Festgestellt wird eine bedeutsame Rolle des Leistungsprinzips. „Beitragsorientierung“ wird positiv gesehen, dabei wird der Erwerbsarbeit ein hoher Stellenwert zugebilligt. Das Prinzip der Gleichheit sei bei den meisten Solidaritätsvorstellungen nicht dominant. Die Rolle von Leistung wird als komplex beschrieben, zum einen als Kritik an den Besitzenden und Wohlhabenden, die zu wenig leisten würden, zum anderen wird Leistung in dem Sinne positiv gewürdigt, als man es durch Leistung zu etwas gebracht hat. Die Leistungsideologie kann auch zur Abwertung von weniger Leis tungsfähigen und Leistungswilligen führen. Das ist bei Geflüchteten insofern besonders augenfällig, als diesen unterstellt wird, sich als Fremdgruppe die Früchte der Arbeit der (heimischen) Leistungsträger anzueignen.

Zusammenfassend wird konstatiert, dass zwischen den Polen einer umfassenden Solidarität und den unsolidarischen Haltungen ein umkämpftes Feld liegt, in dem über die weitere Entwicklung entschieden wird. Die ambivalenten Haltungen der Befragten enthielten große Gefahren, aber auch Chancen für eine inklusive und demokratische Gesellschaft.

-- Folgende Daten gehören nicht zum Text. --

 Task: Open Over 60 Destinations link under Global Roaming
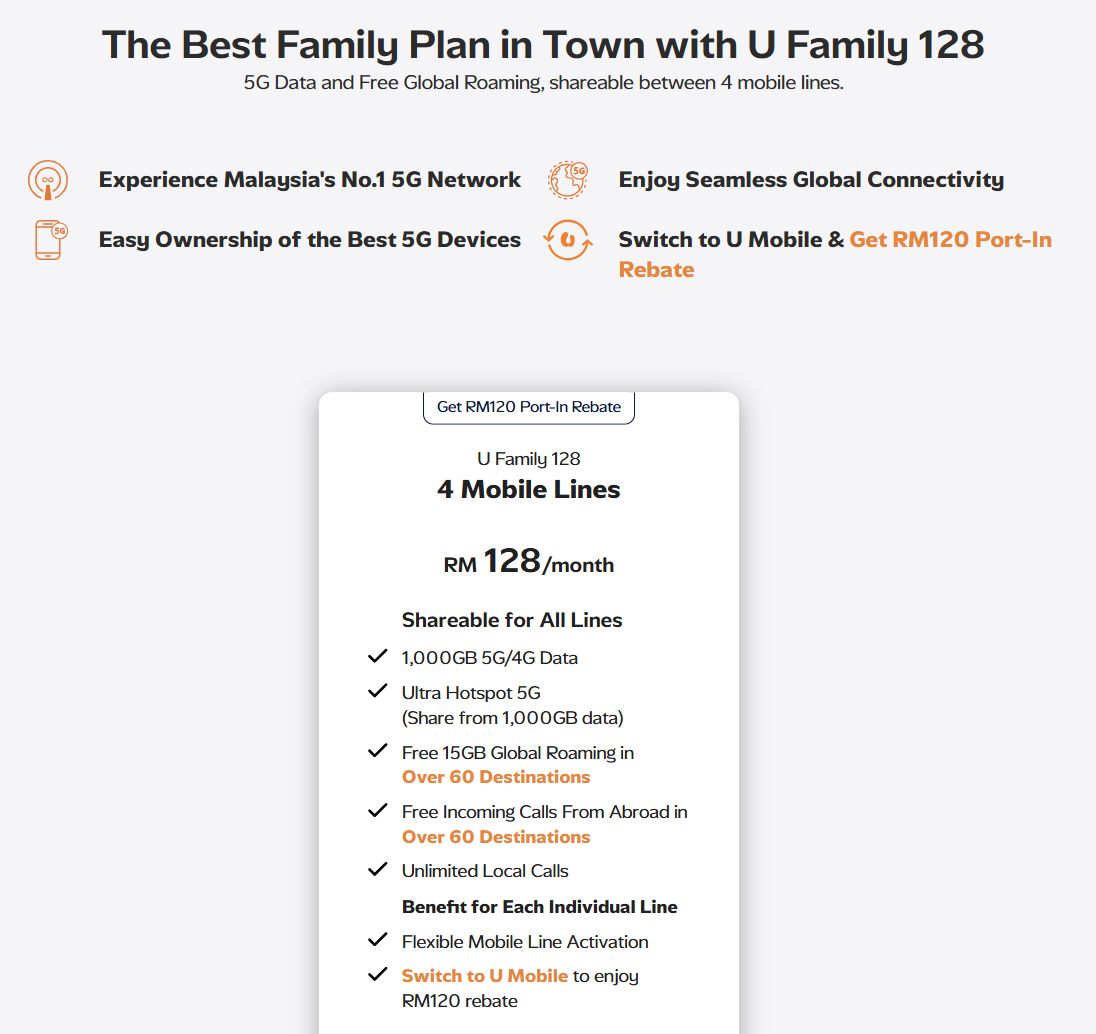(496, 777)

Abschließend sei angemerkt, dass das hier besprochene Buch in einer zentralen Zukunftsfrage tief in unsere gesellschaftliche Realität eintaucht, abstraktideologische Diskurse, die zT sehr festgefahren sind, mit einer überaus differenzierten Realität konfrontiert. Die Fragestellungen und Typisierungen sind klug gewählt und ermöglichen gehaltvolle Schlussfolgerungen auch für den politischen Raum. Die Gestaltbarkeit und Beeinflussbarkeit und damit die relative Offenheit des Feldes der Solidarität und der Spaltungen nachzuweisen, ist eine der besonderen Verdienste dieser sehr empfehlenswerten Publikation.